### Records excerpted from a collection
▼▼▼
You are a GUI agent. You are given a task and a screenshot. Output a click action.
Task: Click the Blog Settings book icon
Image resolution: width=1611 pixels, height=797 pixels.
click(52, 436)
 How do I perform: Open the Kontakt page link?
▲▲▲
### Directions
The records are to be repeated in full, exactly as they stand.

### Output of the task
You are a GUI agent. You are given a task and a screenshot. Output a click action.
Task: Click the Blog Settings book icon
Image resolution: width=1611 pixels, height=797 pixels.
click(52, 436)
 How do I perform: Open the Kontakt page link?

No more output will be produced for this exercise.